**WORK ORDER**
Repeat the whole listing below exactly as it reads.

**RECORD EXTRACTS**

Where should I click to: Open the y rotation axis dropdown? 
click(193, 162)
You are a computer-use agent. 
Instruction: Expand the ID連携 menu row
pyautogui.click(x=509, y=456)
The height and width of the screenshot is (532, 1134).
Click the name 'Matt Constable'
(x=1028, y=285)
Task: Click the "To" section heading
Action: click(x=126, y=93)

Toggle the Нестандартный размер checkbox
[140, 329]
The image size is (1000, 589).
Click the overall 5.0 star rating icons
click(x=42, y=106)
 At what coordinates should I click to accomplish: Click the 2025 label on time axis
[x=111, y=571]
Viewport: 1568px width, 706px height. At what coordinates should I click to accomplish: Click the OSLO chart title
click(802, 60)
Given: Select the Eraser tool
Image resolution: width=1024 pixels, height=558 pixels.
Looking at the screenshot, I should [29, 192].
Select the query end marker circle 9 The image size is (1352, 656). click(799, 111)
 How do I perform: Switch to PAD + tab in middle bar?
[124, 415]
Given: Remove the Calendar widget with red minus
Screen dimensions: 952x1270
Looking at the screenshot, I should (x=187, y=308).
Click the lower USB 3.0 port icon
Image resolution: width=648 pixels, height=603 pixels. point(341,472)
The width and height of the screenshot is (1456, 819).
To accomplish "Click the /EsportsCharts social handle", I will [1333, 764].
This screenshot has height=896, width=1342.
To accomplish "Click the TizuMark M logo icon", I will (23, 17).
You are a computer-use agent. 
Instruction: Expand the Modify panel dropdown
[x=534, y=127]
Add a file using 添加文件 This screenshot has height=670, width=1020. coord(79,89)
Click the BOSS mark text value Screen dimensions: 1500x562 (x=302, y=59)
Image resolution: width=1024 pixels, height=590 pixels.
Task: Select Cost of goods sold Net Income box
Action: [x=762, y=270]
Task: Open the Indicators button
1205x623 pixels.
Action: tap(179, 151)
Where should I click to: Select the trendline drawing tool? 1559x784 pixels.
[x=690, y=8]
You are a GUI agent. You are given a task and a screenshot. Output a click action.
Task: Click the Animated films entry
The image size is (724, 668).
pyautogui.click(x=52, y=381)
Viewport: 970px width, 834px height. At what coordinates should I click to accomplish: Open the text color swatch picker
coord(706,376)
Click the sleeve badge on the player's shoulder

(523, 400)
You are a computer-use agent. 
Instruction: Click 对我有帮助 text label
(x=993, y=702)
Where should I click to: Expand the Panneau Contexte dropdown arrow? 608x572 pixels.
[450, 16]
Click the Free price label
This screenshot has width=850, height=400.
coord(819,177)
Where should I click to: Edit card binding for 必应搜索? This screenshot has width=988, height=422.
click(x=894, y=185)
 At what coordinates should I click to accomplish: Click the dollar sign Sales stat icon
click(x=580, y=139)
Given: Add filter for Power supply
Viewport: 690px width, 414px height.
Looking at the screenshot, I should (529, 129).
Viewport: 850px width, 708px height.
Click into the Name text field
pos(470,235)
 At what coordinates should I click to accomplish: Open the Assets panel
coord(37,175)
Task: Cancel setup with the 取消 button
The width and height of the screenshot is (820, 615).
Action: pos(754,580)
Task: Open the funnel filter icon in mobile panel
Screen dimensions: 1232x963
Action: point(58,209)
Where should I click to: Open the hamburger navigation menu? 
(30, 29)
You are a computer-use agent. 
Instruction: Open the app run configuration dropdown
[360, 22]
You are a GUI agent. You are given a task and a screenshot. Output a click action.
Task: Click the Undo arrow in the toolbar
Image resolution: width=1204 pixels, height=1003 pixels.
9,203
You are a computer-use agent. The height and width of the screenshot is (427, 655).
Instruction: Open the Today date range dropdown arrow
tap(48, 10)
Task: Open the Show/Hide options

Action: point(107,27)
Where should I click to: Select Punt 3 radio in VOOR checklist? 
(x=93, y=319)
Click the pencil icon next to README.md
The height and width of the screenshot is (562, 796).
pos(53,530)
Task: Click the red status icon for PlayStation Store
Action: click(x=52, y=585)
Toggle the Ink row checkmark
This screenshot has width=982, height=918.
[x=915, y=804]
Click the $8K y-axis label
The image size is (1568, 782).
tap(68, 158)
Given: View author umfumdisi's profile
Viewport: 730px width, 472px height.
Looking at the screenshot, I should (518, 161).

**RESULT OF THE TASK**
Where should I click to: Open the y rotation axis dropdown? 
click(193, 162)
You are a computer-use agent. 
Instruction: Expand the ID連携 menu row
pyautogui.click(x=509, y=456)
The height and width of the screenshot is (532, 1134).
Click the name 'Matt Constable'
(x=1028, y=285)
Task: Click the "To" section heading
Action: click(x=126, y=93)

Toggle the Нестандартный размер checkbox
[140, 329]
The image size is (1000, 589).
Click the overall 5.0 star rating icons
click(x=42, y=106)
 At what coordinates should I click to accomplish: Click the 2025 label on time axis
[x=111, y=571]
Viewport: 1568px width, 706px height. At what coordinates should I click to accomplish: Click the OSLO chart title
click(802, 60)
Given: Select the Eraser tool
Image resolution: width=1024 pixels, height=558 pixels.
Looking at the screenshot, I should [29, 192].
Select the query end marker circle 9 The image size is (1352, 656). click(799, 111)
 How do I perform: Switch to PAD + tab in middle bar?
[124, 415]
Given: Remove the Calendar widget with red minus
Screen dimensions: 952x1270
Looking at the screenshot, I should (x=187, y=308).
Click the lower USB 3.0 port icon
Image resolution: width=648 pixels, height=603 pixels. point(341,472)
The width and height of the screenshot is (1456, 819).
To accomplish "Click the /EsportsCharts social handle", I will [1333, 764].
This screenshot has height=896, width=1342.
To accomplish "Click the TizuMark M logo icon", I will (23, 17).
You are a computer-use agent. 
Instruction: Expand the Modify panel dropdown
[x=534, y=127]
Add a file using 添加文件 This screenshot has height=670, width=1020. coord(79,89)
Click the BOSS mark text value Screen dimensions: 1500x562 (x=302, y=59)
Image resolution: width=1024 pixels, height=590 pixels.
Task: Select Cost of goods sold Net Income box
Action: [x=762, y=270]
Task: Open the Indicators button
1205x623 pixels.
Action: tap(179, 151)
Where should I click to: Select the trendline drawing tool? 1559x784 pixels.
[x=690, y=8]
You are a GUI agent. You are given a task and a screenshot. Output a click action.
Task: Click the Animated films entry
The image size is (724, 668).
pyautogui.click(x=52, y=381)
Viewport: 970px width, 834px height. At what coordinates should I click to accomplish: Open the text color swatch picker
coord(706,376)
Click the sleeve badge on the player's shoulder

(523, 400)
You are a computer-use agent. 
Instruction: Click 对我有帮助 text label
(x=993, y=702)
Where should I click to: Expand the Panneau Contexte dropdown arrow? 608x572 pixels.
[450, 16]
Click the Free price label
This screenshot has width=850, height=400.
coord(819,177)
Where should I click to: Edit card binding for 必应搜索? This screenshot has width=988, height=422.
click(x=894, y=185)
 At what coordinates should I click to accomplish: Click the dollar sign Sales stat icon
click(x=580, y=139)
Given: Add filter for Power supply
Viewport: 690px width, 414px height.
Looking at the screenshot, I should (529, 129).
Viewport: 850px width, 708px height.
Click into the Name text field
pos(470,235)
 At what coordinates should I click to accomplish: Open the Assets panel
coord(37,175)
Task: Cancel setup with the 取消 button
The width and height of the screenshot is (820, 615).
Action: pos(754,580)
Task: Open the funnel filter icon in mobile panel
Screen dimensions: 1232x963
Action: point(58,209)
Where should I click to: Open the hamburger navigation menu? 
(30, 29)
You are a computer-use agent. 
Instruction: Open the app run configuration dropdown
[360, 22]
You are a GUI agent. You are given a task and a screenshot. Output a click action.
Task: Click the Undo arrow in the toolbar
Image resolution: width=1204 pixels, height=1003 pixels.
9,203
You are a computer-use agent. The height and width of the screenshot is (427, 655).
Instruction: Open the Today date range dropdown arrow
tap(48, 10)
Task: Open the Show/Hide options

Action: point(107,27)
Where should I click to: Select Punt 3 radio in VOOR checklist? 
(x=93, y=319)
Click the pencil icon next to README.md
The height and width of the screenshot is (562, 796).
pos(53,530)
Task: Click the red status icon for PlayStation Store
Action: click(x=52, y=585)
Toggle the Ink row checkmark
This screenshot has width=982, height=918.
[x=915, y=804]
Click the $8K y-axis label
The image size is (1568, 782).
tap(68, 158)
Given: View author umfumdisi's profile
Viewport: 730px width, 472px height.
Looking at the screenshot, I should (518, 161).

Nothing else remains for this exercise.